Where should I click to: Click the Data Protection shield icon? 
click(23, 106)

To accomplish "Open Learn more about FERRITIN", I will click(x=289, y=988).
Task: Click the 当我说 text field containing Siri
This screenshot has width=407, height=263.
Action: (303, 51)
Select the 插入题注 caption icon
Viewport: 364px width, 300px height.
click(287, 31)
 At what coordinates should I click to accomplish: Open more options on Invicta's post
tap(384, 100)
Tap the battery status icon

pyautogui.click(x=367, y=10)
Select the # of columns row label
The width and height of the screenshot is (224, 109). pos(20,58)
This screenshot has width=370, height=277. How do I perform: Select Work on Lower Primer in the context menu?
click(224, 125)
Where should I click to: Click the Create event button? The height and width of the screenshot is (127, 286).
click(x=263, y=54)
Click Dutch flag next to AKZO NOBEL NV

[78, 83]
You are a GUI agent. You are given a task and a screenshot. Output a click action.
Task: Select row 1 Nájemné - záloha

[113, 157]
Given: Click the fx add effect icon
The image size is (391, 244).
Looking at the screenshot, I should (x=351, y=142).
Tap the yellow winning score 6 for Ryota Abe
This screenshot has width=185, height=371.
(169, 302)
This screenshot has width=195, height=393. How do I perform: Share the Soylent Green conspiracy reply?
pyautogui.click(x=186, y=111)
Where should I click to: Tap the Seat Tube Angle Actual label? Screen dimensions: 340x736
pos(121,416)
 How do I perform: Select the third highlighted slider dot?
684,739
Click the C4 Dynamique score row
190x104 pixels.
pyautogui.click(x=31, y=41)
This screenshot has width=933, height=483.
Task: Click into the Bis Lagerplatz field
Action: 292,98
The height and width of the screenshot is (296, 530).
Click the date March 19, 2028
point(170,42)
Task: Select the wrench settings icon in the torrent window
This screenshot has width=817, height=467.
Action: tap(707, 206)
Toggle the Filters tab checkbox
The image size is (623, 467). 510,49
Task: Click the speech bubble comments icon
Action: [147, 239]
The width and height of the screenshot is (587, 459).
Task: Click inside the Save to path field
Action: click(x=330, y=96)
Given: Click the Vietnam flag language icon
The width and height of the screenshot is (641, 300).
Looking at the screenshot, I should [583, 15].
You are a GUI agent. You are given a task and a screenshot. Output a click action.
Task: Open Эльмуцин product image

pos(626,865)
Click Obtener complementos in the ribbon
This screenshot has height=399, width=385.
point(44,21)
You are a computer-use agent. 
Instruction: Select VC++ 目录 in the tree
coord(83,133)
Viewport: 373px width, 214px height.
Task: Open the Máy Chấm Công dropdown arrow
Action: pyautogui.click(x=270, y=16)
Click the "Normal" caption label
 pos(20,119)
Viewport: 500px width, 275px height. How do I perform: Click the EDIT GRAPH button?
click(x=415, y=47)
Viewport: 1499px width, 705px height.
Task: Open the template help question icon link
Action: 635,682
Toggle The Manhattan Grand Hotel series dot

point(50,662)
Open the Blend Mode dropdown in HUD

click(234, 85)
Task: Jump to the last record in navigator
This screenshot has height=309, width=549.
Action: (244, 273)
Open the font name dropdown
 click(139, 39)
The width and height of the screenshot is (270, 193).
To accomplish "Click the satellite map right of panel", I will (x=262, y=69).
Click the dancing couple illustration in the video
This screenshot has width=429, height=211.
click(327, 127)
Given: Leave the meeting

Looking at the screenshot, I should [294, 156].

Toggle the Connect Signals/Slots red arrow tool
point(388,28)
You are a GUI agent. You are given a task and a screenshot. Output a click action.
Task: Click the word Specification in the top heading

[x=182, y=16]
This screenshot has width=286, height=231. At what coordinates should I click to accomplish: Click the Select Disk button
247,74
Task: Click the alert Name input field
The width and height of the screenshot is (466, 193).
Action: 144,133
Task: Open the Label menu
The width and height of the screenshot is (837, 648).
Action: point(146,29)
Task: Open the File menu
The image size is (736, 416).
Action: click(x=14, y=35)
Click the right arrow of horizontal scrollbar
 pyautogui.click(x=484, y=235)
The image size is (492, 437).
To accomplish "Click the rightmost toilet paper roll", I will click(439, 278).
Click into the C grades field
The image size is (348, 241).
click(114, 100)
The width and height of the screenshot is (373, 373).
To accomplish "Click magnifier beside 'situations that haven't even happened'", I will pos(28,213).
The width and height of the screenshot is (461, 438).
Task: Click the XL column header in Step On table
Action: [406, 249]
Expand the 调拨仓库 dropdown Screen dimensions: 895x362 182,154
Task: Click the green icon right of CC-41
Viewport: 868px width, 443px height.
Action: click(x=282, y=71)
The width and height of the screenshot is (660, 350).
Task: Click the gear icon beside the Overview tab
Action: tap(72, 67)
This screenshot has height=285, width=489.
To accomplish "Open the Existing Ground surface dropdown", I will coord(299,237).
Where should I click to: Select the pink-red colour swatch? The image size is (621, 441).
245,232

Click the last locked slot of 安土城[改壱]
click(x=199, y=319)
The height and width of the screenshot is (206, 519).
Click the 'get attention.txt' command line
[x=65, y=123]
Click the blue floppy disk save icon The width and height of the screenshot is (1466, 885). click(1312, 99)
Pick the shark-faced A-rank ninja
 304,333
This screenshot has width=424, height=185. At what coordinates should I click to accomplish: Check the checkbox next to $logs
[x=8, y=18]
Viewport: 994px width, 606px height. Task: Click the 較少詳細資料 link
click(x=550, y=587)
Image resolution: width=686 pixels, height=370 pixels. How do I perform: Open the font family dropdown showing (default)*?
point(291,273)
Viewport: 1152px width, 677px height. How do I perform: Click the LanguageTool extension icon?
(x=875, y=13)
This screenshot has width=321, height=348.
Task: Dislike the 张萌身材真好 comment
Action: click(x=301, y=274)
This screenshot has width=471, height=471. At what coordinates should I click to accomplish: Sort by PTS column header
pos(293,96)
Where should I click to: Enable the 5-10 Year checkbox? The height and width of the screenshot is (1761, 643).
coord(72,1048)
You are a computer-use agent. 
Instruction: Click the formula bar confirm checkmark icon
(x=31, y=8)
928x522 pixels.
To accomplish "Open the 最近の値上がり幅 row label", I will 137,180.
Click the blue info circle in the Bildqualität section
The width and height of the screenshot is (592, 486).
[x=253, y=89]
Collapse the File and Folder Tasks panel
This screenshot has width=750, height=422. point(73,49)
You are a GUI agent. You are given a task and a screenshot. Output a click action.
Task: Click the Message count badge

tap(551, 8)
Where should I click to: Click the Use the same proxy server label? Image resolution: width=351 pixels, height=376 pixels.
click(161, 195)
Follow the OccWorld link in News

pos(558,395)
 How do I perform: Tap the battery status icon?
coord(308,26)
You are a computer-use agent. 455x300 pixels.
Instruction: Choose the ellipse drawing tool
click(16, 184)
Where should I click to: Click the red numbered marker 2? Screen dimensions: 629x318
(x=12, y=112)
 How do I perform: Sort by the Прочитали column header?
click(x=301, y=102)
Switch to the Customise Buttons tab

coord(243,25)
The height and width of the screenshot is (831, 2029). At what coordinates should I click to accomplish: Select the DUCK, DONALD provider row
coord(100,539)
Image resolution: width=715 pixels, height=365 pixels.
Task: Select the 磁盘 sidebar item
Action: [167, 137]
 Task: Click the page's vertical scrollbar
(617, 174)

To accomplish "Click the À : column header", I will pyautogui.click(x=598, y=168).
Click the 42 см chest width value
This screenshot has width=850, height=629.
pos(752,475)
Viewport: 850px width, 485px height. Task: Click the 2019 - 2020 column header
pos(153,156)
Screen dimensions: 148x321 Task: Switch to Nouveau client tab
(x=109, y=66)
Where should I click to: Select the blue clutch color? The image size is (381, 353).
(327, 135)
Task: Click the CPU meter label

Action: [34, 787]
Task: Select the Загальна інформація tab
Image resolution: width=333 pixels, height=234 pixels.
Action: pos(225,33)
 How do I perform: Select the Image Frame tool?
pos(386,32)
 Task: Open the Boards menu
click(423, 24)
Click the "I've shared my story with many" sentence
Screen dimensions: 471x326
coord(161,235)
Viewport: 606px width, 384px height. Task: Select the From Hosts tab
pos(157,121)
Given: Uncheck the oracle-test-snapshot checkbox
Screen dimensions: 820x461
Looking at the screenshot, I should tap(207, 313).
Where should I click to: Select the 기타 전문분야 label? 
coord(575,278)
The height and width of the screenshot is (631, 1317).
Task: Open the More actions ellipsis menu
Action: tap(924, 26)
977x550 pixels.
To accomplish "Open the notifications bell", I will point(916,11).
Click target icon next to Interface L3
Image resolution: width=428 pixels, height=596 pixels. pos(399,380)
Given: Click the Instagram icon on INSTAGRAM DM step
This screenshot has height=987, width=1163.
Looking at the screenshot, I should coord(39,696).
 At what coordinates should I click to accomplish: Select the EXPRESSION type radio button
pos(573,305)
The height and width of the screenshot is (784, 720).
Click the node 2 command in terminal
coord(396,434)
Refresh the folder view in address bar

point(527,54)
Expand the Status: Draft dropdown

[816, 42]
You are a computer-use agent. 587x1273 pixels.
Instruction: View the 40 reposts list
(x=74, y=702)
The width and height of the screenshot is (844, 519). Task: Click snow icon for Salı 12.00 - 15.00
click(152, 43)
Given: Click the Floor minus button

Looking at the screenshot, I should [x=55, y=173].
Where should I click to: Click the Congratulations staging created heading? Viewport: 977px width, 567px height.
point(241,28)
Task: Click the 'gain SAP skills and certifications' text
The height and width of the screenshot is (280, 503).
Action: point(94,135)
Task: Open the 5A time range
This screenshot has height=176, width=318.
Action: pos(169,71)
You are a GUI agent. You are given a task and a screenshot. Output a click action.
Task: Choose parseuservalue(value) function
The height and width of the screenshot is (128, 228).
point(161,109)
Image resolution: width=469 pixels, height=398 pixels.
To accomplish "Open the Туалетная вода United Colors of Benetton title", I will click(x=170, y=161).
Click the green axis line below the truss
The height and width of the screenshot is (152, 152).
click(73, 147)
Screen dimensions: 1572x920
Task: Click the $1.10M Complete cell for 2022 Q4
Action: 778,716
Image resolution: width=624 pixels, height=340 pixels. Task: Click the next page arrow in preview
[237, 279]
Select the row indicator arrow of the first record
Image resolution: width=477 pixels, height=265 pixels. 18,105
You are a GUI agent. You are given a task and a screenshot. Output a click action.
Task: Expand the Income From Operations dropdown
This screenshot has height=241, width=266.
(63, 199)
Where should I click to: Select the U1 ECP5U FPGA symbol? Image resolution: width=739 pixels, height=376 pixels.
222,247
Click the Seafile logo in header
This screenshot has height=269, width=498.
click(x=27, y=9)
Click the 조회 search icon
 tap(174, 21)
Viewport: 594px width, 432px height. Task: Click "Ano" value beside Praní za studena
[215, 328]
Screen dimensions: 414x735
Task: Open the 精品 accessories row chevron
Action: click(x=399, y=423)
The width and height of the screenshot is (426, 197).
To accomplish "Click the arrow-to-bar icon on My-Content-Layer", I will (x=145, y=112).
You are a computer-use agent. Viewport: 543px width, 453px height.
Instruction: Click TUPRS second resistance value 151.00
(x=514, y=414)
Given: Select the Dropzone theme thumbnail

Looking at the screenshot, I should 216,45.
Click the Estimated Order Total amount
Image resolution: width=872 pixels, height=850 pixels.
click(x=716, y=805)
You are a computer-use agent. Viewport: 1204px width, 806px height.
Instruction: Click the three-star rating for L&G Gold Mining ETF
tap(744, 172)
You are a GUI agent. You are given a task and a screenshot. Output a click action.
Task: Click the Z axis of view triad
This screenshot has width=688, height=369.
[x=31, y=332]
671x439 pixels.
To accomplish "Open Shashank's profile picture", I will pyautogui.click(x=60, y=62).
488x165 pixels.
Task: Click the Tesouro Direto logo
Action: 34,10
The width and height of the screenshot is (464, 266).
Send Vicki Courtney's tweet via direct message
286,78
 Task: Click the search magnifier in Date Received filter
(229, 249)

+ + + + + + +

What you have to do. Please show each line in the records above that contains "axis".

Result of this exercise.
Click the green axis line below the truss
Task: Click the Z axis of view triad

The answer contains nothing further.